Pas de repentance, pas d'amnistie ?
- "Là, c'est le bon sens. J. Chirac a dit une nouvelle fois à P. Séguin qu'il avait tort mais nous le savions ; qu'on ne peut pas réclamer une amnistie, encore moins une repentance. Il faut demander la vérité et il faut que la justice passe. Encore faut-il que la justice passe pour tout le monde."
Sur les marchés truqués d'Ile-de-France, il ne savait pas, il ne peut pas y croire. Est-ce qu'il vous a convaincu sur ce point ?
- "C'est à la justice d'établir..."
Mais pour vous ! La justice, c'est un disque qui revient : la justice, il faut qu'elle soit sereine, il faut qu'elle soit indépendante...
- "Non, mais ce n'est pas un disque. Heureusement qu'elle existe. C'est elle qui fait sortir ces affaires, c'est elle qui cherche la vérité."
Mais est-ce qu'il vous a convaincu ?
- "J. Chirac dit qu'il ne savait pas pour les marchés d'Ile-de-France. Savait-il ce qui se passait à la tête du RPR à ce moment-là ? Il dit que non. Savait-il ce qui se passait à la ville de Paris ? Et quand même, tous les jours, il y a un certain nombre d'affaires et il ne s'agit plus simplement de gestion d'un parti politique, mais de la gestion d'une grande collectivité locale ; était-il au courant des emplois fictifs, des marchés truqués de l'Office HLM ; était-il au courant des fraudes électorales ? C'est à lui de s'expliquer. Ce n'est pas à nous de le dire, je ne suis pas une machine à détecter la vérité. Je pense simplement qu'il y a eu beaucoup d'affaires pendant qu'il était lui-même maire de Paris - parce que c'est de cela qu'il s'agit au-delà même de la présidence du RPR - et que c'est à la justice d'aller jusqu'au bout pour connaître cette vérité."
Mais quand il dit : " là où je suis, avec mes responsabilités de Président de la République, je ne peux pas me défendre, je suis une victime permanente ".

OBJECTIFS =
#1 Répondez, s'il vous plaît, à ces questions sur l'entretien consacré aux affaires :
(a) D'après la première réponse, que ne peut-on pas réclamer, selon ce que J. Chirac a redit à P. Séguin ?
(b) Dans la réponse qui commence par « Non, mais ce n'est pas un disque », qu'est-ce qui fait sortir ces affaires ?
(c) Quelle fonction J. Chirac occupait-il lui-même pendant qu'il y a eu beaucoup d'affaires ?
#2 Poursuivez l'entretien consacré aux affaires en rédigeant la réponse qui suit la dernière phrase.

DONNÉES =
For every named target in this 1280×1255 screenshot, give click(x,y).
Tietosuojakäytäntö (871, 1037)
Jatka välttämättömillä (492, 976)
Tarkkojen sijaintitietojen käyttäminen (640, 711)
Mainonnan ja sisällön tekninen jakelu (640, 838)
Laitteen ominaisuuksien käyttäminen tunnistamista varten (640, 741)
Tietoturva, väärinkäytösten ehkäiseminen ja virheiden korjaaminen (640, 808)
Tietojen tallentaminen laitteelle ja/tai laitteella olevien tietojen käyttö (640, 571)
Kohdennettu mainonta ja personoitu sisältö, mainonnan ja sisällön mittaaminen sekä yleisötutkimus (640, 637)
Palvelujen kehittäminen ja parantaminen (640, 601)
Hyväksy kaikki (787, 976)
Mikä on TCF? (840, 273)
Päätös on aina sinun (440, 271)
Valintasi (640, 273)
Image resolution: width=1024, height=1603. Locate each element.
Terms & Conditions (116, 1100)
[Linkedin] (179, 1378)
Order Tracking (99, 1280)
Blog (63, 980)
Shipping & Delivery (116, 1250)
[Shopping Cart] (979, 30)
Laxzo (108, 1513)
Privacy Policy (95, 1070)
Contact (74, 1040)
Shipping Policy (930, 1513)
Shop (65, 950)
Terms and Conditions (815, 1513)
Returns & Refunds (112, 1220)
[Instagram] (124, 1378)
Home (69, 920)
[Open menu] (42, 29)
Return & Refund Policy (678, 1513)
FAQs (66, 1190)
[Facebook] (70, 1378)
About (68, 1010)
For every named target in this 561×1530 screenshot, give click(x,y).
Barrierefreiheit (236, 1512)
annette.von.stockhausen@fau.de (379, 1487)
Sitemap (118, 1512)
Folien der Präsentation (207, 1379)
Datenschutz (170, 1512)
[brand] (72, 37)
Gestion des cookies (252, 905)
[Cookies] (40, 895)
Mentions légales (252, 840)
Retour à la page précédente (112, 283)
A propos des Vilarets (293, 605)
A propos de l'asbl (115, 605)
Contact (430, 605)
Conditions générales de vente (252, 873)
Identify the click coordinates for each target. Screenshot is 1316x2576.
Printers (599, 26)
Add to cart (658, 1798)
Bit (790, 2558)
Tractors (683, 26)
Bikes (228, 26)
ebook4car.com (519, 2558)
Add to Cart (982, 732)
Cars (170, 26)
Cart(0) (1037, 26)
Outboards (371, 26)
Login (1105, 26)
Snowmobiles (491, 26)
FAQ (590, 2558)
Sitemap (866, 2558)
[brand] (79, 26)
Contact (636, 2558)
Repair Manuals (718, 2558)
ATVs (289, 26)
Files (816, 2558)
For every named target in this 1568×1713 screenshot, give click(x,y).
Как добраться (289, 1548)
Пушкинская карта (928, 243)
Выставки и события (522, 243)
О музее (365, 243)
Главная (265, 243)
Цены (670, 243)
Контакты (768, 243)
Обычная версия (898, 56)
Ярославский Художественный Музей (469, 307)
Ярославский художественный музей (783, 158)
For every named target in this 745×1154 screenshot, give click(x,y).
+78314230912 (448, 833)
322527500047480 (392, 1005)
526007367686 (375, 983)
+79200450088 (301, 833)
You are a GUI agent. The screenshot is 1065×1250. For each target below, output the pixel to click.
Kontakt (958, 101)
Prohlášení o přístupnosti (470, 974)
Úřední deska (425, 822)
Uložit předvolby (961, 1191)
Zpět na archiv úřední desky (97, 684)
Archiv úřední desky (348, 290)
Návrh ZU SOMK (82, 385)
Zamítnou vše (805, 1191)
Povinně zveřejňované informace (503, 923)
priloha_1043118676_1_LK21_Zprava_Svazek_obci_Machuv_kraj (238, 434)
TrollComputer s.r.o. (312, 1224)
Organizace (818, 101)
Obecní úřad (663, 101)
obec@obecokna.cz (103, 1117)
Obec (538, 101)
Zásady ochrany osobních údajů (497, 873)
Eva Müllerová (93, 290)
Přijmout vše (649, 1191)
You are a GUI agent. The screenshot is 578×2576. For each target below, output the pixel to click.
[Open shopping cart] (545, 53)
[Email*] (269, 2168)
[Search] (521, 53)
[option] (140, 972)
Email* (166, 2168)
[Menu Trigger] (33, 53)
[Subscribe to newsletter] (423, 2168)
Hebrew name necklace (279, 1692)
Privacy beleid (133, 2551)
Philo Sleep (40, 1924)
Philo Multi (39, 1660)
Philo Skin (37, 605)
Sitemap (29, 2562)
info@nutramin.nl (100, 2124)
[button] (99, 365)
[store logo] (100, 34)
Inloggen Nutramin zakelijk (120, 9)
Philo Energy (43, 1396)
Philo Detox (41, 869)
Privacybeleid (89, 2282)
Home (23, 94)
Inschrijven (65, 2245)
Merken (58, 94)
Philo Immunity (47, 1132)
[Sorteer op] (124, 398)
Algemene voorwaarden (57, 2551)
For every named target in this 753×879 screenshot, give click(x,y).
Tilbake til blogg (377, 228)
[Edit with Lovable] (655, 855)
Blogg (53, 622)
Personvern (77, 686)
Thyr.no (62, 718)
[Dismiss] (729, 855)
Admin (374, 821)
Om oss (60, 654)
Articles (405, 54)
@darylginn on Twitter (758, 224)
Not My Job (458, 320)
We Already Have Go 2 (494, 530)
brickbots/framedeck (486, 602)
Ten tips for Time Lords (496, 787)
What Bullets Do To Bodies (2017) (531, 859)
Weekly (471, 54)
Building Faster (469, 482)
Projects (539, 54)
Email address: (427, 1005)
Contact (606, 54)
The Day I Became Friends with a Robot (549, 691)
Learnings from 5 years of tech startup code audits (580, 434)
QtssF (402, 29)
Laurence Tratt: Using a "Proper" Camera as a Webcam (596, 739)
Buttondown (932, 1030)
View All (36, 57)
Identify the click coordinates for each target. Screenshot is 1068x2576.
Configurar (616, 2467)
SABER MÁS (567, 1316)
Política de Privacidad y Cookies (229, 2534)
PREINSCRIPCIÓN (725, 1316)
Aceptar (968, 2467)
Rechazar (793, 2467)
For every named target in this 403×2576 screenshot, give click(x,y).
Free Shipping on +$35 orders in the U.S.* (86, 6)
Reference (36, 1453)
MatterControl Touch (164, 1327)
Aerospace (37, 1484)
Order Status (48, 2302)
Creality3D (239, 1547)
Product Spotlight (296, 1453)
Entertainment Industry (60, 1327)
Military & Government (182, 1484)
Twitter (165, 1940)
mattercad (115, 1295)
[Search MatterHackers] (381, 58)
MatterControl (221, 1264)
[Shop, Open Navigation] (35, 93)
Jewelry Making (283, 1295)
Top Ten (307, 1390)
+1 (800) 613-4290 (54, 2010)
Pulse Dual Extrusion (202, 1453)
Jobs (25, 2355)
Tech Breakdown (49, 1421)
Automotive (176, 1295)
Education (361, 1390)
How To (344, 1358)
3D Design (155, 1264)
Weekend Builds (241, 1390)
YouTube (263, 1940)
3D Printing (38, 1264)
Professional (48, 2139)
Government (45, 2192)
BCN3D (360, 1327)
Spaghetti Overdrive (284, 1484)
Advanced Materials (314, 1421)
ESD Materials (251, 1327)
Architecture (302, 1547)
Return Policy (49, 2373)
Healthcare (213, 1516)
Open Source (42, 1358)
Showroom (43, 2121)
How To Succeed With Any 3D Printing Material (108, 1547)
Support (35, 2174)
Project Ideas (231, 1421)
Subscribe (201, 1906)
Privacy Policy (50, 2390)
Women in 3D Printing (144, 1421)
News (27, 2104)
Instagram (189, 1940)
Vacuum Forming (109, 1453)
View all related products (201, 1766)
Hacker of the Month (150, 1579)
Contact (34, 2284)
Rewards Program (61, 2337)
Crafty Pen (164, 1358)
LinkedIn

RÉPONSES ATTENDUES =
#1
(a) Une amnistie, encore moins une repentance.
(b) La justice.
(c) Il était maire de Paris.

#2
- "J'entends ce qu'il dit. D'abord, il affirme très nettement qu'il faut que la justice passe et c'est aussi notre position. Il dit qu'il faut aller le plus loin possible dans l'exigence de vérité, c'est également notre position. Mais il dit : "je suis une victime, je ne peux pas porter plainte pour diffamation et je ne peux pas venir non plus comme témoin". Si le statut actuel de l'immunité présidentielle est à ce point dangereux pour le Président de la République lui-même, il faut en changer. Il n'est pas bon, il n'est pas normal qu'un Président de la République - il nous l'a confié - puisse se dire victime d'un système, victime d'une justice spectacle et ne pas pouvoir lui-même se défendre, soit comme témoin, ou même mettre en cause ces personnes qui l'attaquent..."
Ce sera un argument de la campagne présidentielle de 2002 ?
- "Il en a fait finalement la démonstration sans peut-être le vouloir, mais il a expliqué pourquoi il fallait changer le système de l'immunité présidentielle. Je pense que le Président de la République - et cela doit valoir au-delà de 2002 pour le prochain quinquennat et pour le prochain Président de la République - doit être effectivement protégé par rapport aux actes qui sont les siens comme chef de l'Etat. Mais qu'en revanche, par rapport aux attaques dont il est l'objet sur des faits qui se sont passés antérieurement à sa prise de fonction, alors il doit pour sa propre défense être un citoyen comme les autres."
Pour 2002 ?
- "Pour 2002, parce que je crois qu'il ne faut pas faire de loi de circonstance. Mais c'est, je crois, une aspiration que les Français doivent avoir et qu'ils ont finalement eu maintenant comme une démonstration par le Président de la République hier soir."
Quand P. Poivre d'Arvor lui a demandé : "un juge à l'Elysée ?", il a répondu un "non" catégorique, un peu à la Mitterrand. Vous lui donnez raison ? Parce que Mitterrand ne voulait pas voir de juge du côté de l'Elysée.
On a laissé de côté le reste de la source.